Though I spent 42 years teaching English, I have been an actor most of my life (and what is teaching, of course, but acting?), but I have never been involved in a more profound theatrical experience than the one I have had working with the Prison Story Project’s On The Row production.

Most folks at St. Paul’s know about On The Row. In 2016, thanks to the efforts of the Prison Story Project director Kathy McGregor, we were permitted to work for six months with eleven inmates on Arkansas’ Death Row, housed at the Varner Supermax Penitentiary in Gould. Working in a hallway between the visitors’ center cells, Kathy, Matt Henriksen, and I engaged these men in a writing/storytelling group for several hours a month. Everything they wrote went eventually to Troy Schremmer, who assembled the material into a readers’ theatre script. Our first performance (I am honored to have a role in the staged reading) was on October 8, 2016, on Death Row—performing it for the men who wrote it. Since that time, On The Row has been performed not only in Arkansas but also in Colorado, North Carolina, Indiana, and West Virginia. We will go on what we envision to be our final tour—this one to juvenile detention centers throughout Arkansas—in May.

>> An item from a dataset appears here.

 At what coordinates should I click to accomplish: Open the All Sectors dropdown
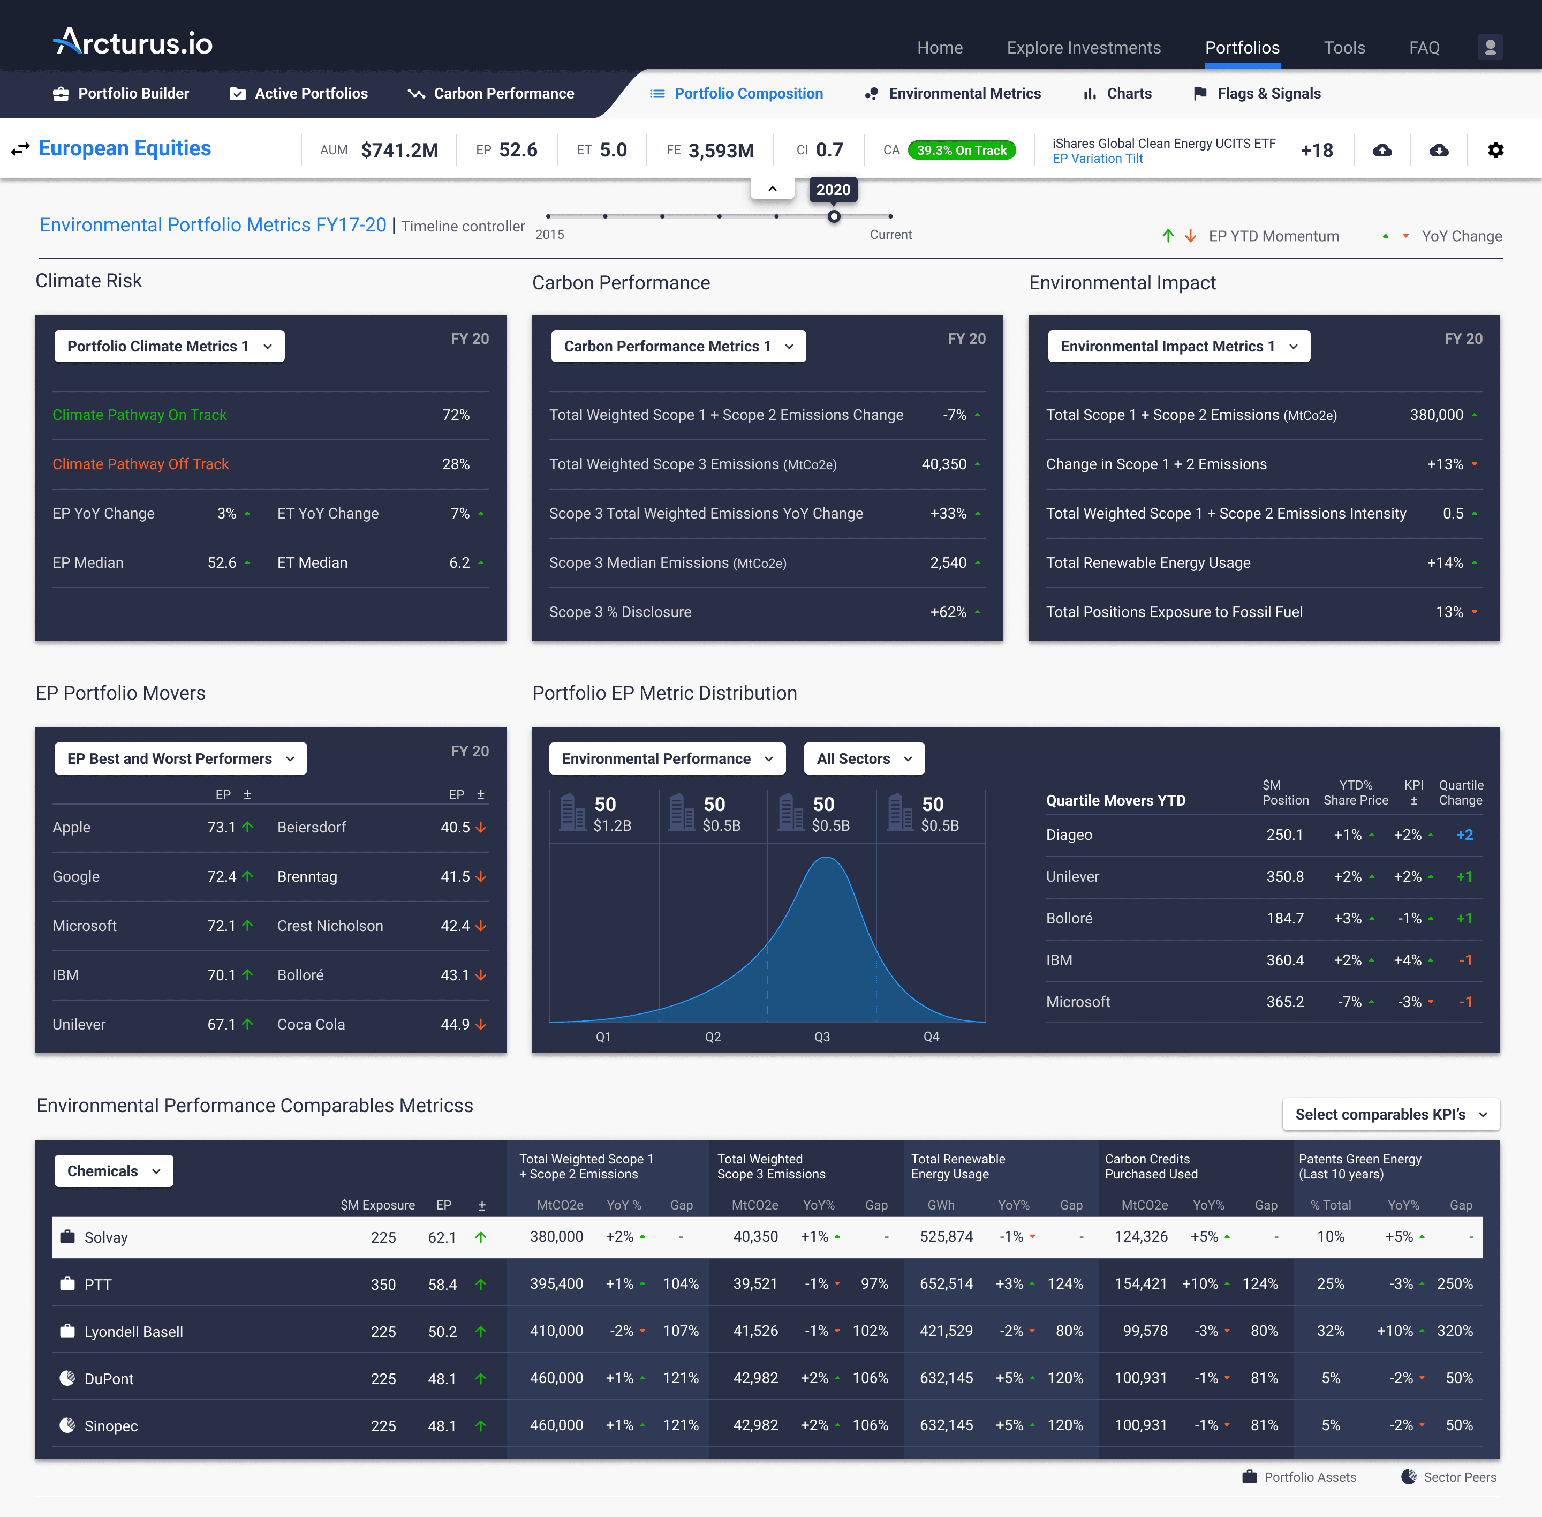[x=863, y=759]
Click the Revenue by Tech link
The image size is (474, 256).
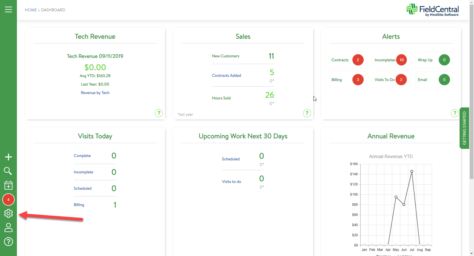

The most moving part of the experience has been getting to know the men we worked with. Most of them are middle-aged or older. On average, they have been on Death Row for over two decades. They live alone in their cells 23 hours a day. They are deeply thoughtful, wry, caring, and sometimes quite funny. But uniformly, they live with the remorse that has grown from their circumstances and actions in earlier, different lives—of dysfunction, substance abuse, and violence. They tell the stories of their lives in On The Row.

When I read Psalm 88, appointed for this morning, I think of these men.

“I am overwhelmed with troubles
and my life draws near to death.
I am counted among those who go down to the pit;
I am like one without strength.

“From my youth I have suffered and been close to death;
I have borne your terrors and am in despair.”

“You have taken from me friend and neighbor—
darkness is my closest friend.”

All of us know we will eventually die. None of us exists in the condition these men live with—knowing that someday, someone will come into our cell and tell us, “On this day, the state of Arkansas will kill you.”

But even though these men live in a world that resonates with Psalm 88, they rise up daily as creatures of God, as they did during the On The Row experience. They believe, as the psalmist writes in verse 1, “Lord, you are the God who saves me.” Indeed, I can attest that they are worthy of being saved.

Written by David Jolliffe

At St. Paul’s, David sings in the choir, helps to coordinate the Tippy McMichael lectures, and supports the Prison Story Project.